Bitcoin (BTC) has hit a ceiling at $87,500, largely due to the influence of one or more major market players, according to recent analyses. The latest insights from a trading resource indicate the reasons behind BTC’s stagnation within its current range.
“Spoofy the Whale” is pointed to as the culprit for this price confinement. Bitcoin has been able to maintain support at $80,000 for over a week and reached a two-week peak of $87,500 on March 20. Despite the general volatility in risk assets, BTC/USD could have potentially surged higher if it weren’t for the actions of high-volume traders in exchange order books.
Analyzing data from a major trading platform, experts highlighted that large chunks of ask liquidity above the current price were effectively keeping Bitcoin anchored within a limited range—a tactic commonly referred to as “spoofing,” which has frequently been exploited by whales in previous instances.
If you’ve been curious about Bitcoin’s inability to exceed the $87.5k mark, the ongoing price suppression by this whale is likely the explanation, as detailed in social media discussions.
Current data from the BTC/USDT order book reveals significant liquidity positioned at $89,000. Additionally, it provides insight into the types of investor orders, illustrating how virtually all transactions, except those from the largest whales, are being distributed.
While examining this data, analysts suggested that the support at the recent multi-month low of $76,000 may not serve as a solid market foundation.

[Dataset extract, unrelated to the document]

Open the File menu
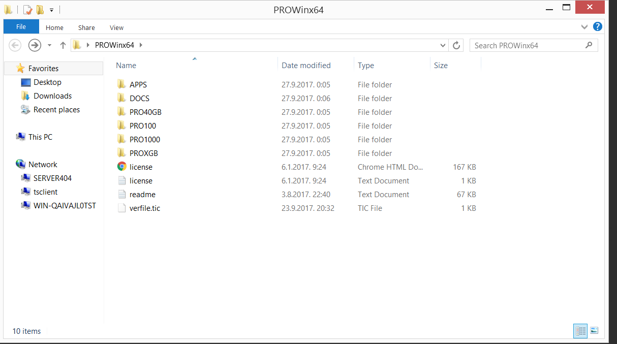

In the meantime, well-known trader Daan Crypto Trades emphasized that the critical short-term level of around $84,000 is vital for bullish momentum moving forward.
“The bulls need to maintain the $84K-$85K range to sustain traction. Otherwise, there’s a risk of revisiting those lower liquidity zones, which could lead to a complete retracement as the price remains volatile,” part of his commentary noted.
Current market conditions are attempting to shift towards a mild uptrend, but bulls must take action to maintain this direction, or it could lead to merely brief deviations or stop hunts.
Daan further focused on the 200-day simple moving average (SMA) and the exponential moving average (EMA), significant trendlines that bulls are currently striving to convert into support at approximately $85,000.
This article does not provide investment advice or recommendations. Every investment and trading decision carries risk, and readers are encouraged to conduct their own research before proceeding.